Abdel Rahman El Bacha : sagesse et mesure à La Roque d’Anthéron

Avec 77230 entrées, 635 artistes invités dont 48 pianistes solistes et 92 concerts, de quoi réjouir Jean-Pierre Onoratini, président du festival et René Martin, directeur artistique, le 37e Festival International de la Roque d’Anthéron se clôturait avec un récital du pianiste Abdel Rahman El Bacha.

Plus habitué à l’entendre dans Beethoven, Chopin ou Brahms, nous découvrons qu’Abdel Rahman El Bacha se plonge également dans le monde ibérique avec de larges extraits des Goyescas (Granados) qu’il détaille avec beaucoup de finesse et de sobriété. En point culminant, l’obsédant Fandango de Candil dans lequel le pianiste se joue de tous les redoutables pièges d’écriture.

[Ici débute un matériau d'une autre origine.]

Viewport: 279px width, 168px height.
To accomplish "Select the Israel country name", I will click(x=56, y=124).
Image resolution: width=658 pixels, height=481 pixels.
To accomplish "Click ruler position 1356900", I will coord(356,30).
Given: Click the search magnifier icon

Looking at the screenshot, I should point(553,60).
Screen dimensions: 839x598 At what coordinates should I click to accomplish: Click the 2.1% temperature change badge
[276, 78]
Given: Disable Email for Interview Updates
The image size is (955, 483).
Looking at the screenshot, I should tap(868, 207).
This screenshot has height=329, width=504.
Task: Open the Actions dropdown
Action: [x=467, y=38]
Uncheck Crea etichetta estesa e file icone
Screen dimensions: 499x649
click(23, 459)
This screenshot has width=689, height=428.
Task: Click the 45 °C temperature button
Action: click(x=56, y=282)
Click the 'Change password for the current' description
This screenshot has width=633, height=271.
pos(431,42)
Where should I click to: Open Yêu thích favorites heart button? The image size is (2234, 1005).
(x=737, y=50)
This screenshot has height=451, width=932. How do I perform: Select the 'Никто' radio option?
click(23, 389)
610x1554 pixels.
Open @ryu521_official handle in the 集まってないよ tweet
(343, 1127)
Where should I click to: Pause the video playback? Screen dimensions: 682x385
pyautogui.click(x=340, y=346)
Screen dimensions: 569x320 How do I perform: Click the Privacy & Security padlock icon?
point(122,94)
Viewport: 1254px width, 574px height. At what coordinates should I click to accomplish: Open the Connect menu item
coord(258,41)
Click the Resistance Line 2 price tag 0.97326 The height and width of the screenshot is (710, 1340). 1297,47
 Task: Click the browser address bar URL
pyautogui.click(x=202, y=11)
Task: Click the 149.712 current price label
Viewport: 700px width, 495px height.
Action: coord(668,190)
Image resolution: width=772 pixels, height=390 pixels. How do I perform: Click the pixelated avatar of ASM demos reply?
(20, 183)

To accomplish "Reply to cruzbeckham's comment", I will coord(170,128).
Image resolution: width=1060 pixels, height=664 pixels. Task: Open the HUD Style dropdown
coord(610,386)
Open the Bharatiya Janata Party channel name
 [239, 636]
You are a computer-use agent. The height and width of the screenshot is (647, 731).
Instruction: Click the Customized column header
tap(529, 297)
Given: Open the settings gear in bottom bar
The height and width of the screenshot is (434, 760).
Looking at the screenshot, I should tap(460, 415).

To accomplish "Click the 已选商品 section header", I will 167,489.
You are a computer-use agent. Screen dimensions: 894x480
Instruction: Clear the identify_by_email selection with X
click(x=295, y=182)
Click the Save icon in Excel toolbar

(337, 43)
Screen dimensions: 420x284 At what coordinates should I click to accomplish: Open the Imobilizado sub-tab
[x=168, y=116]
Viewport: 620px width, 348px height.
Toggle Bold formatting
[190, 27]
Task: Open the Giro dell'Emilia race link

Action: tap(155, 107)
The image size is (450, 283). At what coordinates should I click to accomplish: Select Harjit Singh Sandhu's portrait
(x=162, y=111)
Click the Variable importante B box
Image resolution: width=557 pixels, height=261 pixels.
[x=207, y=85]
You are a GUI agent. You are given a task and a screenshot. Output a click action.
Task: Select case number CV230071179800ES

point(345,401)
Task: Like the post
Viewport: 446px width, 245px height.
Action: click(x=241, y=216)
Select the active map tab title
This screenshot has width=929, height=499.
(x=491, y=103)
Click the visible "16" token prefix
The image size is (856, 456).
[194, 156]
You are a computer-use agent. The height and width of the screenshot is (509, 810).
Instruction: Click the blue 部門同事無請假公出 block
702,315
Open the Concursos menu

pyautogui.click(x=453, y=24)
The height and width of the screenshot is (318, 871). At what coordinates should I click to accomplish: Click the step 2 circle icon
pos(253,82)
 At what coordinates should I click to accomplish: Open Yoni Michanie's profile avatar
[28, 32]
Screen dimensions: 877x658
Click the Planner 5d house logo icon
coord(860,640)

On découvre avec bonheur les Trois Pièces orientales, composées par Abdel Rahman El Bacha et dans lesquelles il explore rythmes et tournures modales égyptiennes ou libanaises. Particulièrement réussies, les Variations sur un air égyptien, de facture très classique, s’apparentant à quelques thèmes et leurs doubles  d’un Rameau ou d’un Couperin, sont prétextes à d’impressionnants éclats virtuoses.

Quelques pages très célèbres de Chopin clôturaient le programme. Plus contemplative que réellement dramatique, la Première Ballade se déploie en demi teintes ; deux Nocturnes, comme du papier de soie translucide, précédent le Second Scherzo, moins chevaleresque que décoratif dans un jeu volontairement mesuré et lisse avec des choix agogiques très personnels. (19 août)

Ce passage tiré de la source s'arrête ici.